■ Work order
When you reply, transcribe every line of the data below exactly.

*** Extracted records Section Begins ***

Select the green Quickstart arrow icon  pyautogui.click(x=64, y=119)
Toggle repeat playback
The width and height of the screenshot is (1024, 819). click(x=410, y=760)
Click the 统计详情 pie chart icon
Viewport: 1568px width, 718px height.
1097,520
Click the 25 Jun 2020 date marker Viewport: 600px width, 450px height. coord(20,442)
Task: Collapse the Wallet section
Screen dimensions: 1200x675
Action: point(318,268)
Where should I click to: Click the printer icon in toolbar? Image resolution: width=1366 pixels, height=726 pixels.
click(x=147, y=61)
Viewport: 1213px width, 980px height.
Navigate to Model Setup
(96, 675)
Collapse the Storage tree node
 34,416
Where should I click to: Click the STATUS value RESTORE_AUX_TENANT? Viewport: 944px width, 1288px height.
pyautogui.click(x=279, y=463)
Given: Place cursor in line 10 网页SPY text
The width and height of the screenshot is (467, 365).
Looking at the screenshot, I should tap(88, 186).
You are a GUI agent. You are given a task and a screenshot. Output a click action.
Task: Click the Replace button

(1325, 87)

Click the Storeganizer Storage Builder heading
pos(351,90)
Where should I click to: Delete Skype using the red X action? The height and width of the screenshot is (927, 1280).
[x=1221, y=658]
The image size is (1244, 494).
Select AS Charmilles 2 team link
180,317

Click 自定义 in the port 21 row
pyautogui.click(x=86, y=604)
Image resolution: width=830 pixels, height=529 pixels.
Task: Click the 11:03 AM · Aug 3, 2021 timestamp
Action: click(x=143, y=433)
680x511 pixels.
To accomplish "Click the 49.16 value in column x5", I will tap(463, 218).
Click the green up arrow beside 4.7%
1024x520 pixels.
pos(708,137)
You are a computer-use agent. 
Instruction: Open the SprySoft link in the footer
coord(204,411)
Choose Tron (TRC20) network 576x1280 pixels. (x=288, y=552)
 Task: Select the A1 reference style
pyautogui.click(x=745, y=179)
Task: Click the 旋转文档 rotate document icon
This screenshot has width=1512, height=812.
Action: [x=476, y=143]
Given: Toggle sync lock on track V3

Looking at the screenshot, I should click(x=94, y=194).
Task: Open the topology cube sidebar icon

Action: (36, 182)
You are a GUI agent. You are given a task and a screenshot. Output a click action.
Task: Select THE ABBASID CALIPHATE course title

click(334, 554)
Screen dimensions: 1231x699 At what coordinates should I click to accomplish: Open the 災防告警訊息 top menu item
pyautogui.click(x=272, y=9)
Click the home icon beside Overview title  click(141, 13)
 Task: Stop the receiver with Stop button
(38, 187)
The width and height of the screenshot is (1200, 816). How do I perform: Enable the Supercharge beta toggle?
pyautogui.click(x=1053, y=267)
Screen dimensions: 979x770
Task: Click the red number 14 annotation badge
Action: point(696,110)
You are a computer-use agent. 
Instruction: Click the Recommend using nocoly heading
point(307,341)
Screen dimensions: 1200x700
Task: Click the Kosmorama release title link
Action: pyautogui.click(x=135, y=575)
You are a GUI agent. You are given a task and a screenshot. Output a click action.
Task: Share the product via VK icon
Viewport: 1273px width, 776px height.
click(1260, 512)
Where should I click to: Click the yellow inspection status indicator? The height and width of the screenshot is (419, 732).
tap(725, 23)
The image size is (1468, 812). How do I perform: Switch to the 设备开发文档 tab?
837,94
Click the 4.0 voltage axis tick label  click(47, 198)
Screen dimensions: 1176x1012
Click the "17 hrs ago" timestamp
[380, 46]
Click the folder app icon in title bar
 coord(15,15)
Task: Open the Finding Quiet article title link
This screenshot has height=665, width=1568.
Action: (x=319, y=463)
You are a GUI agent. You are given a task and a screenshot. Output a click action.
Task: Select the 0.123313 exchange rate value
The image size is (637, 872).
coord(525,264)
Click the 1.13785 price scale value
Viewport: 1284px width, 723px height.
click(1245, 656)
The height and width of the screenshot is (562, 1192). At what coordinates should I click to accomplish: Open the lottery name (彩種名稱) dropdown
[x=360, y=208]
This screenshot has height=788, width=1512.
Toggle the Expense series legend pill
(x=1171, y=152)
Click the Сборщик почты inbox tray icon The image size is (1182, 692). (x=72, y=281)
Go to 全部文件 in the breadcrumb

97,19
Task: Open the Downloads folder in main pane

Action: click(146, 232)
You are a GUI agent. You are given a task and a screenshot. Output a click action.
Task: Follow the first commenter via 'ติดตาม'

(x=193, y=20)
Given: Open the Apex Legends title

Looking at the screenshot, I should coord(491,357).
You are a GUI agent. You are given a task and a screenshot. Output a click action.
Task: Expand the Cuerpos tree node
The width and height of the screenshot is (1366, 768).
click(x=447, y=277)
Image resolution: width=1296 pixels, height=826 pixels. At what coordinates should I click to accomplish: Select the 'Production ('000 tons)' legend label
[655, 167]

*** Extracted records Section Ends ***

■ Solution
Select the green Quickstart arrow icon  pyautogui.click(x=64, y=119)
Toggle repeat playback
The width and height of the screenshot is (1024, 819). click(x=410, y=760)
Click the 统计详情 pie chart icon
Viewport: 1568px width, 718px height.
1097,520
Click the 25 Jun 2020 date marker Viewport: 600px width, 450px height. coord(20,442)
Task: Collapse the Wallet section
Screen dimensions: 1200x675
Action: point(318,268)
Where should I click to: Click the printer icon in toolbar? Image resolution: width=1366 pixels, height=726 pixels.
click(x=147, y=61)
Viewport: 1213px width, 980px height.
Navigate to Model Setup
(96, 675)
Collapse the Storage tree node
 34,416
Where should I click to: Click the STATUS value RESTORE_AUX_TENANT? Viewport: 944px width, 1288px height.
pyautogui.click(x=279, y=463)
Given: Place cursor in line 10 网页SPY text
The width and height of the screenshot is (467, 365).
Looking at the screenshot, I should tap(88, 186).
You are a GUI agent. You are given a task and a screenshot. Output a click action.
Task: Click the Replace button

(1325, 87)

Click the Storeganizer Storage Builder heading
pos(351,90)
Where should I click to: Delete Skype using the red X action? The height and width of the screenshot is (927, 1280).
[x=1221, y=658]
The image size is (1244, 494).
Select AS Charmilles 2 team link
180,317

Click 自定义 in the port 21 row
pyautogui.click(x=86, y=604)
Image resolution: width=830 pixels, height=529 pixels.
Task: Click the 11:03 AM · Aug 3, 2021 timestamp
Action: click(x=143, y=433)
680x511 pixels.
To accomplish "Click the 49.16 value in column x5", I will tap(463, 218).
Click the green up arrow beside 4.7%
1024x520 pixels.
pos(708,137)
You are a computer-use agent. 
Instruction: Open the SprySoft link in the footer
coord(204,411)
Choose Tron (TRC20) network 576x1280 pixels. (x=288, y=552)
 Task: Select the A1 reference style
pyautogui.click(x=745, y=179)
Task: Click the 旋转文档 rotate document icon
This screenshot has width=1512, height=812.
Action: [x=476, y=143]
Given: Toggle sync lock on track V3

Looking at the screenshot, I should click(x=94, y=194).
Task: Open the topology cube sidebar icon

Action: (36, 182)
You are a GUI agent. You are given a task and a screenshot. Output a click action.
Task: Select THE ABBASID CALIPHATE course title

click(334, 554)
Screen dimensions: 1231x699 At what coordinates should I click to accomplish: Open the 災防告警訊息 top menu item
pyautogui.click(x=272, y=9)
Click the home icon beside Overview title  click(141, 13)
 Task: Stop the receiver with Stop button
(38, 187)
The width and height of the screenshot is (1200, 816). How do I perform: Enable the Supercharge beta toggle?
pyautogui.click(x=1053, y=267)
Screen dimensions: 979x770
Task: Click the red number 14 annotation badge
Action: point(696,110)
You are a computer-use agent. 
Instruction: Click the Recommend using nocoly heading
point(307,341)
Screen dimensions: 1200x700
Task: Click the Kosmorama release title link
Action: pyautogui.click(x=135, y=575)
You are a GUI agent. You are given a task and a screenshot. Output a click action.
Task: Share the product via VK icon
Viewport: 1273px width, 776px height.
click(1260, 512)
Where should I click to: Click the yellow inspection status indicator? The height and width of the screenshot is (419, 732).
tap(725, 23)
The image size is (1468, 812). How do I perform: Switch to the 设备开发文档 tab?
837,94
Click the 4.0 voltage axis tick label  click(47, 198)
Screen dimensions: 1176x1012
Click the "17 hrs ago" timestamp
[380, 46]
Click the folder app icon in title bar
 coord(15,15)
Task: Open the Finding Quiet article title link
This screenshot has height=665, width=1568.
Action: (x=319, y=463)
You are a GUI agent. You are given a task and a screenshot. Output a click action.
Task: Select the 0.123313 exchange rate value
The image size is (637, 872).
coord(525,264)
Click the 1.13785 price scale value
Viewport: 1284px width, 723px height.
click(1245, 656)
The height and width of the screenshot is (562, 1192). At what coordinates should I click to accomplish: Open the lottery name (彩種名稱) dropdown
[x=360, y=208]
This screenshot has height=788, width=1512.
Toggle the Expense series legend pill
(x=1171, y=152)
Click the Сборщик почты inbox tray icon The image size is (1182, 692). (x=72, y=281)
Go to 全部文件 in the breadcrumb

97,19
Task: Open the Downloads folder in main pane

Action: click(146, 232)
You are a GUI agent. You are given a task and a screenshot. Output a click action.
Task: Follow the first commenter via 'ติดตาม'

(x=193, y=20)
Given: Open the Apex Legends title

Looking at the screenshot, I should coord(491,357).
You are a GUI agent. You are given a task and a screenshot. Output a click action.
Task: Expand the Cuerpos tree node
The width and height of the screenshot is (1366, 768).
click(x=447, y=277)
Image resolution: width=1296 pixels, height=826 pixels. At what coordinates should I click to accomplish: Select the 'Production ('000 tons)' legend label
[655, 167]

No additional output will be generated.